The medical technology sector requires high standards of reliability, precision and cleanliness. How do I produce high-speed items? Is a docked production cell with encapsulated automation an alternative to a conventional clean room? How do I produce low-cost, disposable, "ready to use" items? Our flexible clean room concepts provide the answer.
GMP-compliant mass production
The production of disposable medical items such as pipette tips places high demands, not only in terms of hygiene and product quality, but also on productivity. Through the consistent use and individual adaptation of high-end technology, 50,000 parts per hour can reliably be produced.
Mass production of the pipette tips is based on an electric injection moulding machine from the high-performance ALLDRIVE series. In conjunction with mould technology and automation designed for fast cycles, a turnkey solution is created with which highly efficient production is achieved: 64 parts, which leave the system densely packed in trays of 96 units, are produced in only around 4.7 seconds.
Mass-produced medical technology products
The production of syringe barrels is an example of a high-speed medical technology item. Hybrid injection moulding machines are ideally suited to this purpose because they achieve a high production capacity thanks to the perfect combination of electric and hydraulic machine technology.
These high-speed shots show synchronous ejection, which enables precise dropping of the moulded parts and short cycle times. The servo-electric toggle-type clamping unit of the hybrid ALLROUNDER 470 H is characterised by fast, dynamic mould movements. The hydraulic accumulator technology ensures a high, dynamic injection flow.
Ready-to-use in a single step
Plastic can lend new properties to conventional products. Unlike their metal counterparts, dental drills made from PEEK remove only the carious material. The tiny parts are produced for dental practices as cost-effective “ready-to-use” disposable items in a single step.

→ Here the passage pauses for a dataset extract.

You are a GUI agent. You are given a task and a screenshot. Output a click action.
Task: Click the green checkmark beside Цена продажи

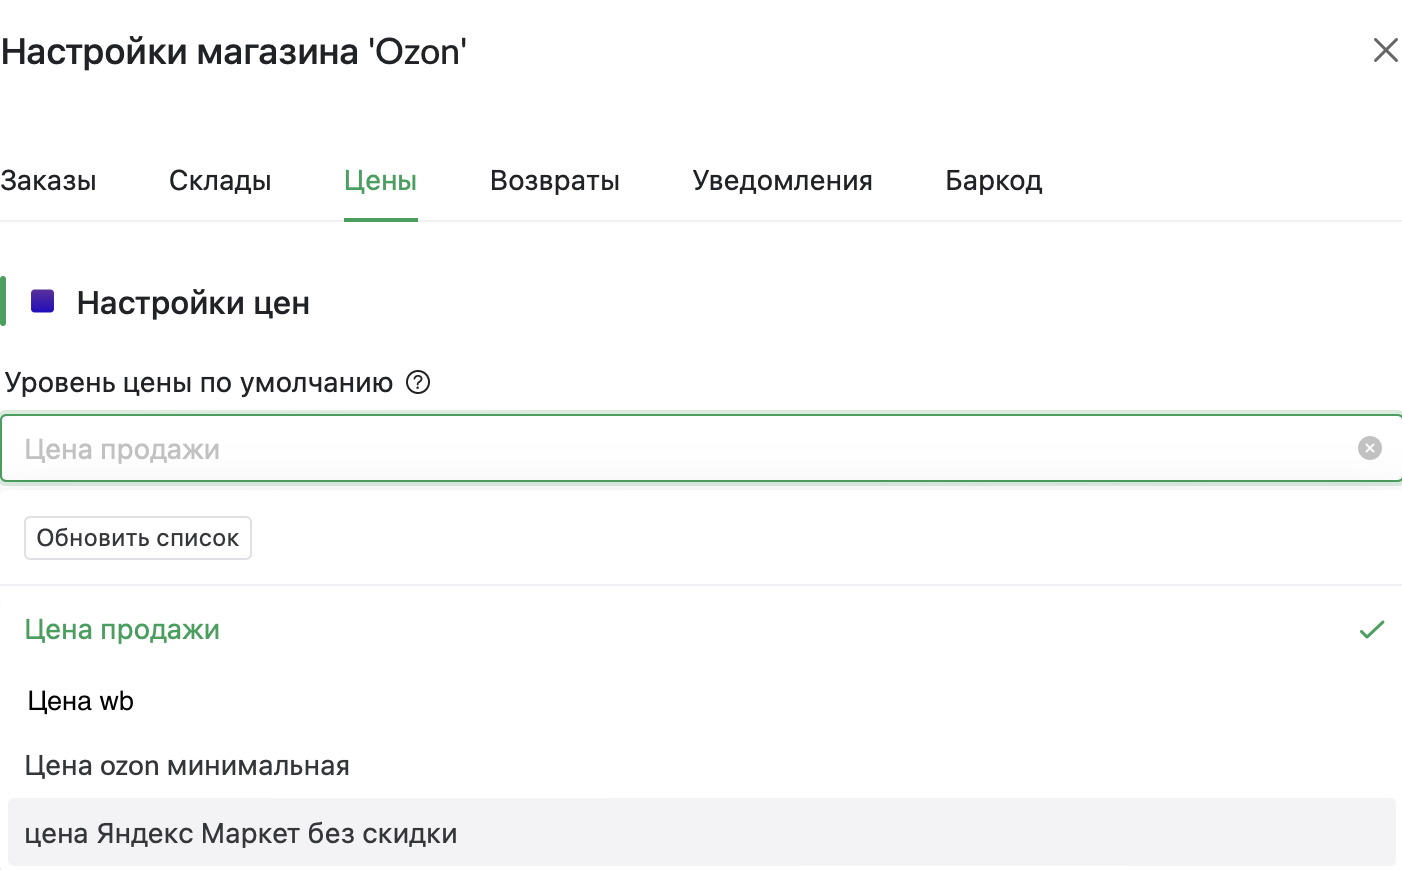1371,630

Maximum precision is assured by an electric injection moulding machine from the ALLDRIVE series In the docked clean room cell, a six-axis robotic system sets down the dental drills in a cooling station and then positions them correctly for placement in blister packs. These are individually perforated, printed and removed from the cell in units of ten by means of a conveyor belt. No refinishing or sterilisation is required prior to use.